The Fairfield-Suisun Army Air Base, now Travis Air Force Base, was activated May 11, 1943, and housing both for workers during the war and military families afterwards, was a problem. Waterman Park federal housing project, named after Fairfield founder Capt. Robert Waterman, opened in November 1943 and was located on the 33-acres that is now the Fairfield Civic Center complex.
Waterman Park was a community within a community with its own theater, library and beauty shop. In 1944, the Solano Republican (the Daily Republic’s predecessor) began devoting two of its pages to the community’s newspaper called The Waterman Clipper. The old Fairfield-Suisun Adult School on Civic Center Drive used to be Waterman Park Elementary School.
Tom Hannigan: “There was a small multipurpose room that was used for a variety of community activities. The City Council moved into it and when I first got elected, we were still holding meetings at the old Waterman Park community hall.”
Al Cacioppo: “My wife’s grandmother, Ruby Bickel, lived there until the late 1960s. I vividly remember the smell of fried chicken on a Sunday afternoon wafting through the summer air – kinda like a Johnny Cash song. Some of us young people thought Waterman Park was a ‘ghetto,’ but Granny Bickel was quite happy with the little community and its largely older inhabitants.”

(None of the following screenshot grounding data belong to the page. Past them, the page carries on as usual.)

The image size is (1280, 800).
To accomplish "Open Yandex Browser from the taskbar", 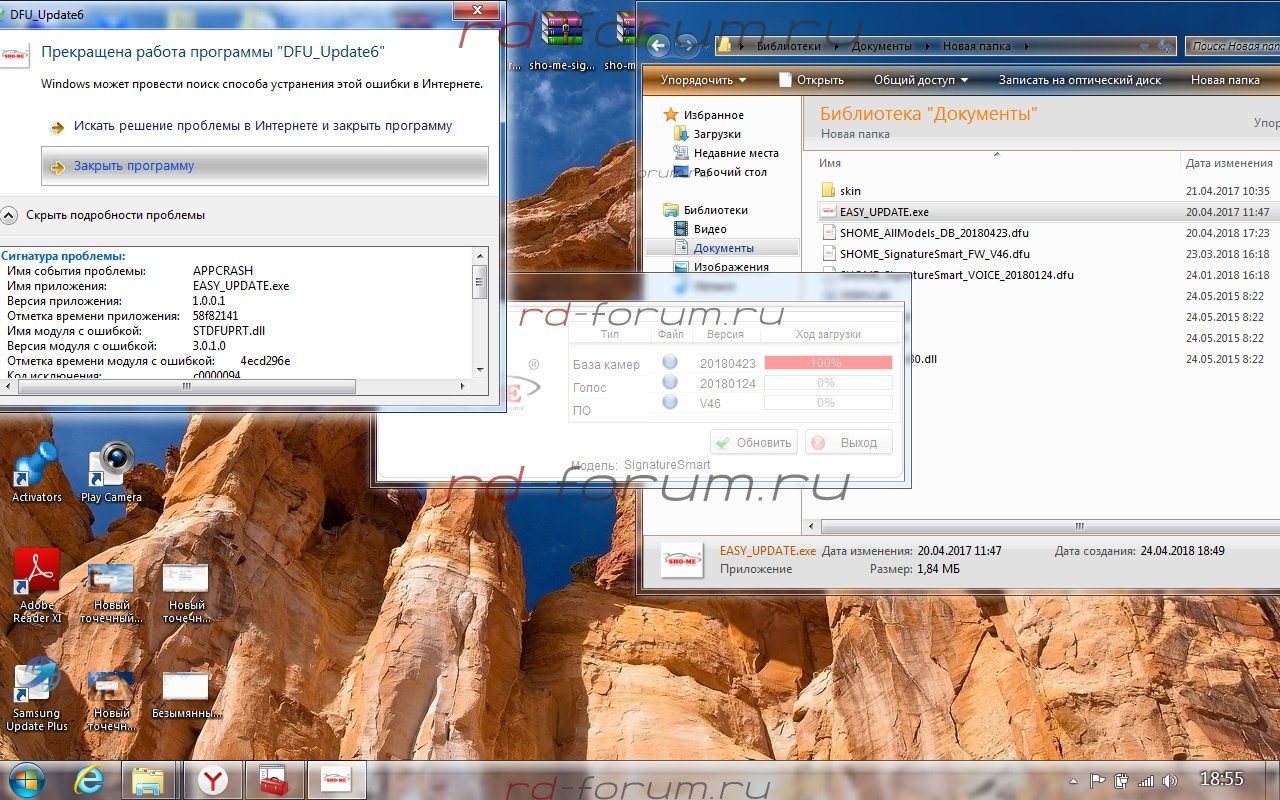I will [212, 780].
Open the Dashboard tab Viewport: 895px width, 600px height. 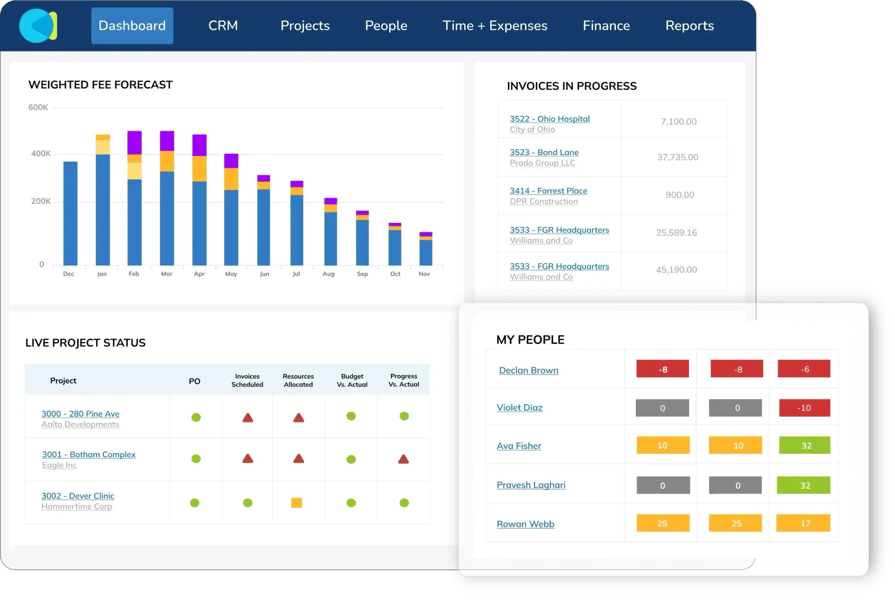tap(132, 26)

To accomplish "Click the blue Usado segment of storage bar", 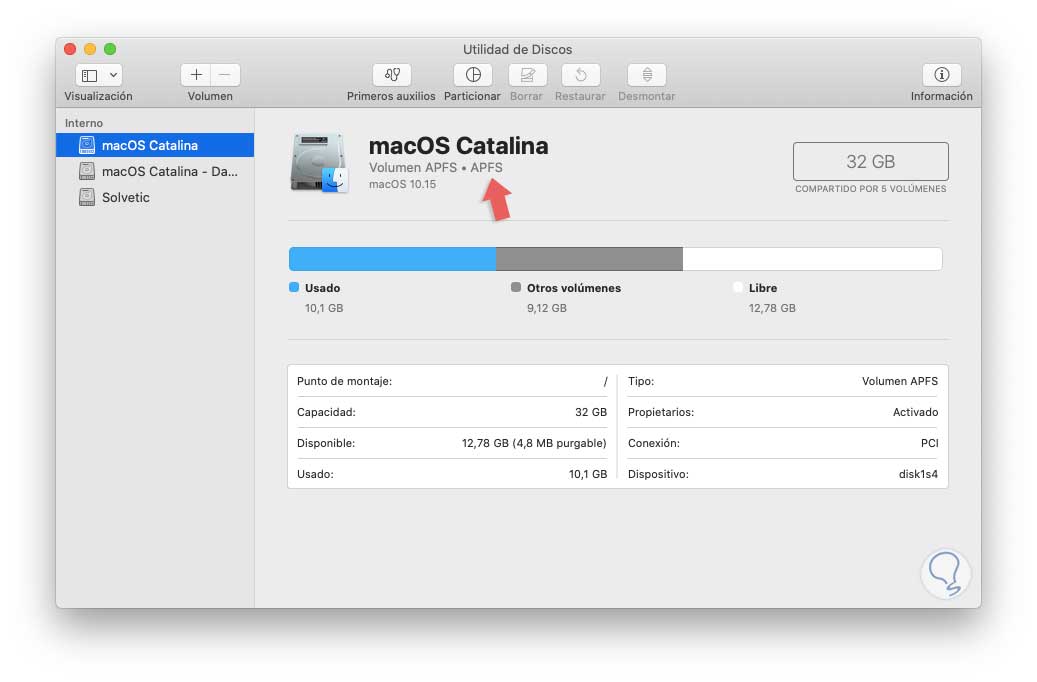I will pyautogui.click(x=392, y=259).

Donna Scholl Cooley: “We lived at 16c and used to play on the railroad tracks across from the prune dehydrator. I know it sounds silly, but there were not many trains.”
Johnnie Laird: “One of our favorite play places was the ditch that ran along Union that was full of tadpoles, frogs and fish. And I remember well the smell of prunes on hot summer nights.”
Nanciann Gregg: “I lived at 19A and 22 A in 1958-59. 19A was a studio apartment. We had no refrigerator. At night I’d put a cardboard box on the window ledge with milk and bologna for my husband’s lunch the next day. We moved to one bedroom 22A a few weeks before the baby came. I thought we lived in a palace. It was ours and the cockroaches.”
Keith Hayes: “The city used to go up and down each street spraying huge clouds of (the later banned insecticide) DDT. We would follow along, going in and out of the clouds on our bikes. Ignorance was bliss. Waterman Park was also a great place to go trick-or-treating. The units were so close together we could fill a pillow case with goodies in no time.”
With the plan to one day build a new civic center on the land, the city bought Waterman Park from the federal government in 1954 for $25,000 and began renting to low-income families. By the late ’60s, the city had netted more than $500,000 for the civic center building fund.
On New Year’s Day 1968, with Mayor Shirley Smith and City Manager B. Gale Wilson wearing hard hats and wielding ceremonial sledgehammers, Waterman Park was bulldozed and the splintered remains set afire.
An account from the Jan. 2, 1968, Daily Republic: “It looked like the London Blitz. Walls were splintered with a crash, windows popped like Champagne corks and fire that sent black smoke hundreds of feet in the air finished the job begun by a city bulldozer.”
Debra Merritt Bruflat: “I lived directly across the street from Waterman Park on Jefferson Street. There was always a huge amount of people moving in and out from all over the U.S. and the world. There were many young airmen with wives from Europe, Vietnam and other Asian countries.
I really grew up in Fairfield’s melting pot! I was 14 or so before I even realized there was such a thing as prejudice. I remember corner baseball games, skateboarding, and always having kids to play with. I remember hot nights sitting on the cool back of my dad’s car, hearing the sounds of people’s TVs and screen doors slamming over in Waterman Park.
The night they burned the houses down was surreal. People were happy to see the ‘cracker box’ houses burn, but to me it was sad. A big part of my childhood was gone.”